子供から憧れられるような事は言ってないんだけどなぁ~。


 向けられる視線は純真な子供そのものなのに、会話の内容がダメ過ぎる。

これじゃあ、犯罪自慢してる近所のお兄さん的なやつと一緒だ。


 アニエス、お嫁さんは普通一人なのよ?

毎度の事ながら、私が言えたことではないけれど。


 取り敢えず、一旦話を変えてみよう。

この方向で話し続けるのは避けるべきだ。



「アニエスは趣味とかあるの?」


「趣味?

 好きな事……お茶会?」


 あら。意外と真っ当な答えが返ってきたわね。



「ベアちゃんともするの?

 ベアちゃんの作ってくれるお菓子、美味しいものね」


「う~ん。

 ベア姉とはあんまり。

 私はベア姉大好きなんだけど、ステラ姉が……」


「ステラ苦手なの?」


「ううん。ステラ姉も好きだよ。

 そうじゃなくて、最近はあんまりベア姉に近づけさせてくれなくなちゃったの」


 もしかして出禁くらってたの?

ツムギにセクハラし過ぎて?


 いや、でも。

この子別に、私の体を触ってくるわけでもないのよね。

手は勝手に握ってきたけど、まだその程度だ。


 セクハラされるっていうから、お尻や胸でも揉まれるのかと思ってたけど、どうやらそういうわけでもないらしい。

言葉でしてくるタイプなのかしら。

それとも単に、まだ距離があるからかな。


 別に触られたいわけじゃないけど。

私の体はお嫁さん達のものだ。

いくらアニエスが可愛い女の子だからって、気安く許したりはしないのだ。



「ちなみに、お茶会って普段なにしてるの?」


「でっへっへ~」


 あ、はい。そういう事。

好みの女の子侍らせて好き放題してるのね。

やっぱり物理的なセクハラも含まれるのかしら。


 まさかと思うけど、王様ったら厄介払いしたいとか思ってない?


 何にせよ、この子だいぶ問題児なのね。

お母様は教育を諦めているわけでもなさそうだったけど。



「そうなると増々うちに招くわけにはいかなくなるわね」


「そんなぁ!?」


 あ、やべ。声に出てた。



「アルカ様ぁ~!!」


「取り敢えず、私もアニエスのお母様と話してみるわ。

 今のところ受け入れるつもりはないけれど、色々ハッキリさせないと気持ち悪いし」


「何が気になってるの?」


「一番は王様の目論見よ」


「う~ん。

 そこはお母様と話しても無駄じゃないかな。

 それにお祖父様の事だから、理由はいくつもあるんだろうし」


「わかるのだけでも教えてくれる?」


「ハーレムに加えてくれる?」


「自分で考えるわ」


「嘘!嘘!冗談だから!

 えっとね!

 先ずはさっきも言った通り、ご褒美の件でしょ。

 それで、後は……たぶんナディ姉の事も頼みたいんだよ」


 アニエスの声から元気が無くなった気がする。

ナディ姉という子と何か関係があるのだろう。


 それにしても、また新しい子が出てきたわね。

今日はフラグ乱立しすぎじゃないかしら。



『絶好調ね』


『ハイペース』


 もう。笑い事じゃないのよ。



「ナディ姉ってどなた?」


「えっとね。

 お祖父様の妹君の娘なの。

 お祖父様の妹君はお体が弱くて早くに亡くなられてしまったのだけど、その娘であるナディ姉も同じように体が弱い方なの。
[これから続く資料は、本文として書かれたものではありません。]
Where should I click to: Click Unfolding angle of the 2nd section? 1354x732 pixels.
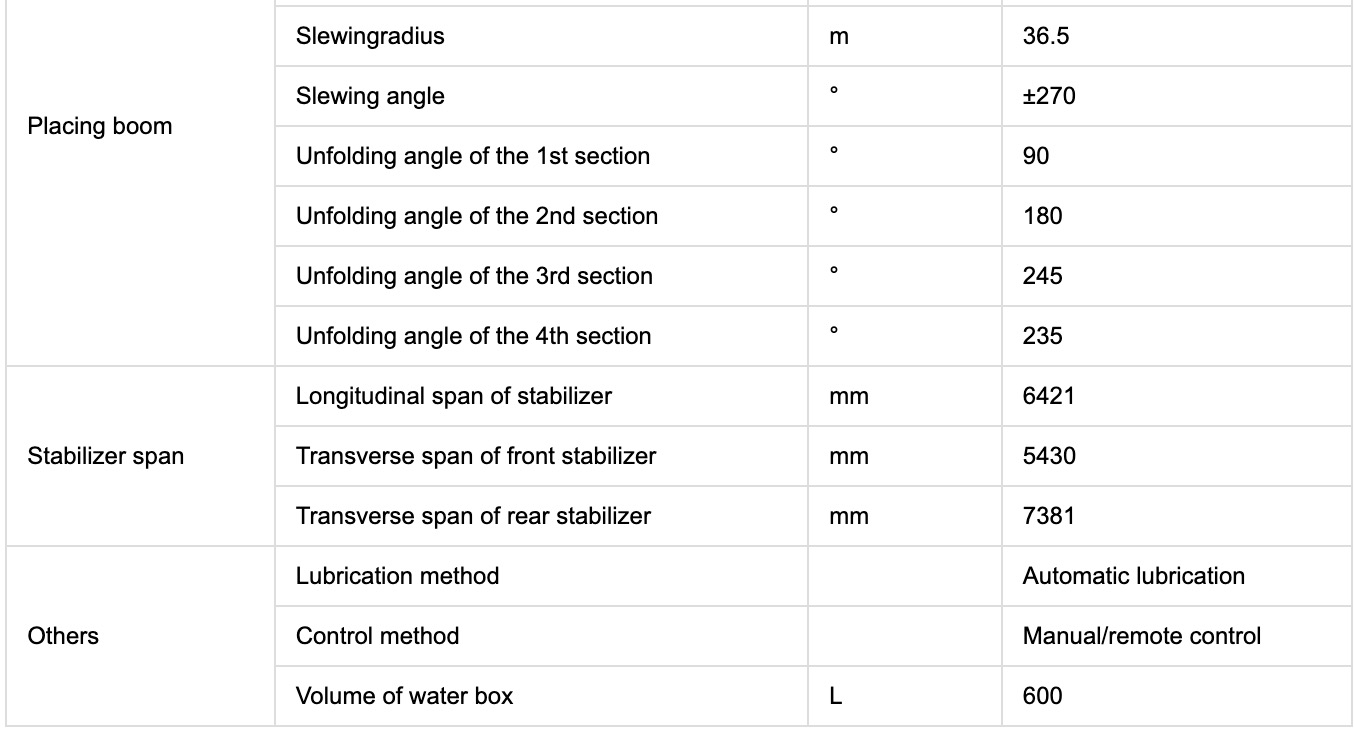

 私がナディ姉と親しいから、私経由で知り合いになってほしいんじゃないかな?

 私もアルカ様のハーレム入りが叶ったなら、ナディ姉の事を話すつもりだったし」


「悪いけど私は医者じゃないわ。

 診るのは構わないけど、必ず力になれるとは約束出来ないの」


「うん……」


 アニエスはすっかり意気消沈してしまった。



『王の企みのキッカケは、洗脳魔道具モドキを使われたツムギを連れ出した時のやつじゃないかしら』


 イロハって考察好きね。



『なによ。せっかくヒントあげようと思ったのに』



 ごめんごめん。

ありがたく聞かせてもらうわ。



『まったく。素直に聞きなさいよ。

 それで、あの時アルカが専門家に見せると言ったでしょ。

 アルカのところには高度な医術を持つ者がいると察して、今回の茶番劇を仕組んだんじゃない?』


 なんで今更?

素直に頼めば良いじゃない。



『借りを返しきれていないからよ。

 頼むためには、それなりに準備がいるんじゃないかしら』


 何よそれ。面倒くさいわね。


 まあでも、ありがとうイロハ。

おかげで、手っ取り早く終わらせる方法が見えたわね。



『それはどうかしら。

 アルカがそう動く事すら想定内なのでしょうし』


 何にせよ、アニエスの押し売りはそれが理由なのね。

律儀過ぎるのも考えものだわ。

適当に魔道具か金銭でも握らせておけばそれで良いのに。



『むこうはアルカがそれを望んでいないと察しているのよ。

 実際、金銭や魔道具を受け取ったところで、大して有り難くもないでしょ?』


 まあ、それはそうだけど。

だからって娘や孫達をホイホイ渡されても困ってしまうわ。

まるで邪神の生贄みたいじゃない。



『ふふ。そうね。

 その通りなのよ。

 あの王様は、アルカの事を神か何かと勘違いしているの。

 アルカが自ら使徒だと伝えてしまったのもあるけど、そういう事ではなくて、心の底から畏怖の念を抱いているのよ。

 だからこうして過剰に貢ぎ物を用意してくるの。

 それはそれとして、神の恩寵も享受したいの。

 多分、個人的な判断と王としての判断が混じり合った結果でしょうね。

 関わらずにそっとしておくのが一番なのだとわかっていても、ついつい手を出してしまうのでしょうね』


 それじゃあまるで私が麻薬みたいじゃない。



『気を付けなさい。

 行き着くところまで行けば、きっとこの国を狂わせてしまうわ。

 やっぱりあなたはあの地に引きこもっているべきなのよ。

 少し俗世に関わっただけで、こうまで引っ掻き回してしまうのだから』


 ならもうさっさと終わらせましょう。

全部差し引きゼロの状態にして、距離を置きましょう。



『いいえ。そうではないわ。

 引きこもるのは、あくまで理想論の話よ。

 こうして関わってしまったように、現実的な方法ではないの。

 それにアルカだってそんな事は耐えられないでしょ?

 真にやるべきは遠ざける事ではなく、距離感を掴む事よ。

 この国を練習台にしてしまいなさいな。

 壊し切る前に、丁度良い立ち位置を見つけなさい』


 無茶言わないでよ。

そんなの簡単に出来るわけ無いじゃん。



『その道のプロに聞いてみたら良いじゃない』


 プロってニクスの事?



『ノルンでも良いかもね。

 最後には滅びたとはいえ、それでもシイナを生み出せる程に進化した世界の管理者だったのだもの。

 きっと色々教えてくれるはずよ』


 そうね。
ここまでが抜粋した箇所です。